Section 8 Archiving Data and Code

We archive data and code through a number of pathways. Archiving our code and data make downstream analyses reproducible, is a great way to share data, and also provide the ability for citation through a stable DOI. Generally speaking, it’s good practice to get a DOI for any data before sharing it, as this helps with data provenance, additionally, most journals now require that all code and data are archived using a DOI. The flowchart below will guide you in the preferred method of archiving.

8.1 Choosing a data repository

The decision of which data repository to use is less straight forward. There are benefits and trade-offs to each. The Environmental Data Initiative (EDI) requires a significant amount of metadata in the form of an EML (ecological metadata language) file that describes the data and is the best for .csv files, however, this metadata makes the data more usable by downstream users. HydroShare features a less rigid metadata requirements, and is better suited for rasterized data and non-.csv file types. FigShare requires no metadata and because of that there are numerous data products with no metadata that are stored on FigShare.

Generally speaking, all data that is published from this lab should have thorough metadata regardless of the metadata requirements of the data repository chosen. For one-time uploads to EDI, you can use the ezEML interface of EDI to create and format your EML. If you plan to create many data packages, make an EDI account so that you can upload yourself. If you have a dataset that will be updated frequently, use of the R package {EMLassemblyline} is useful. If creating metadata for other data repositories, review the content of the EML and include as much of that information in your metadata as possible.

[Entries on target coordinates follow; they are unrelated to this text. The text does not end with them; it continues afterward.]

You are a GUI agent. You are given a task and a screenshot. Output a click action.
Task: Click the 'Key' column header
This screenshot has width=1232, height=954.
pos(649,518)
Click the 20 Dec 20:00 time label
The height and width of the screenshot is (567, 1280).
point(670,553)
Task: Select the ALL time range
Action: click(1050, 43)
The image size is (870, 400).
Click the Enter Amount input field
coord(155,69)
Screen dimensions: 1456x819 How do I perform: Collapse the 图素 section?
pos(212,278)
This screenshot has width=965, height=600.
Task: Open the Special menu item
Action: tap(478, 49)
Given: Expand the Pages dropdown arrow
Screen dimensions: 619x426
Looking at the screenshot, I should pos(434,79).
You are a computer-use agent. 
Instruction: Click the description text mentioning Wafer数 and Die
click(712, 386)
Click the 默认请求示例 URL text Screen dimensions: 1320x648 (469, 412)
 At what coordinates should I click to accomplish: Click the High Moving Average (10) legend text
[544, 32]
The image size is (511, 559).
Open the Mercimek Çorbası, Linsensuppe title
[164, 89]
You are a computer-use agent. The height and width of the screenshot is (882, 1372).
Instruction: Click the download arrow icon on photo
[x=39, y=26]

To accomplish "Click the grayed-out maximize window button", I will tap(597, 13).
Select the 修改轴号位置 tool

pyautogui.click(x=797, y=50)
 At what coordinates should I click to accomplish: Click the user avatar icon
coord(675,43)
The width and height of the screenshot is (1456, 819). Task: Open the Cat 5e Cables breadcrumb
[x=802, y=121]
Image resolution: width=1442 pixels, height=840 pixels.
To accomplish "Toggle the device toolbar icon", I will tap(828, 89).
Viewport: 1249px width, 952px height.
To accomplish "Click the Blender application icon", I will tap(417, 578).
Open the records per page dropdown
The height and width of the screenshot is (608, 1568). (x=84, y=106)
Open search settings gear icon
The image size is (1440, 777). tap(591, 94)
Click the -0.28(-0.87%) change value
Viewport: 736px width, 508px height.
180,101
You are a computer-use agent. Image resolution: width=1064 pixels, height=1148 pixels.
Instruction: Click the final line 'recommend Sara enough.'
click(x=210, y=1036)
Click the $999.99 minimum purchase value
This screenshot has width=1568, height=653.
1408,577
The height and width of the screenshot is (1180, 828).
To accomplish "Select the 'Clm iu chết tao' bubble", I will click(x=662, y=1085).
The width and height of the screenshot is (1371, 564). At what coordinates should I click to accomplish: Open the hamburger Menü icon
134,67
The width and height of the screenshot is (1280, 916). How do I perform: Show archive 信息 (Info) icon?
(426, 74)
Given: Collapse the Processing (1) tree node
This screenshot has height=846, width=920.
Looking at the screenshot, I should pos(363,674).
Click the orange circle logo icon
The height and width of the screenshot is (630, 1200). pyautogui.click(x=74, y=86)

8.2 Publishing code to Zenodo

When delivering code or repositories to our stakeholders or other researchers, it needs to be citable. A citable repository has a stable DOI (digital object identifier) and complete metadata. We use the GitHub integration in Zenodo to publish repositories. When set up correctly, a GitHub ‘release’ will push all code to Zenodo automatically. All future ‘releases’ will be associated with the original DOI as well as a new DOI specific to that release.

In general, the GitHub -> Zenodo pathway is best for software (code) and not necessarily for data. Data publishing should be completed at EDI, CUAHSI, or FigShare. Derived data is okay in the GitHub -> Zenodo pathway, just remember, this pathway is meant to be for CODE and SOFTWARE, not necessarily for data (though you can publish data to Zenodo).

As mentioned before, we only publish repositories that have been consistently reviewed internally. Ideally your repository has been reviewed by an external collaborator or by another ROSSyndicate member. Remember, by pushing this repository to Zenodo, you are creating a PERMANENT archive of its contents, for better or worse.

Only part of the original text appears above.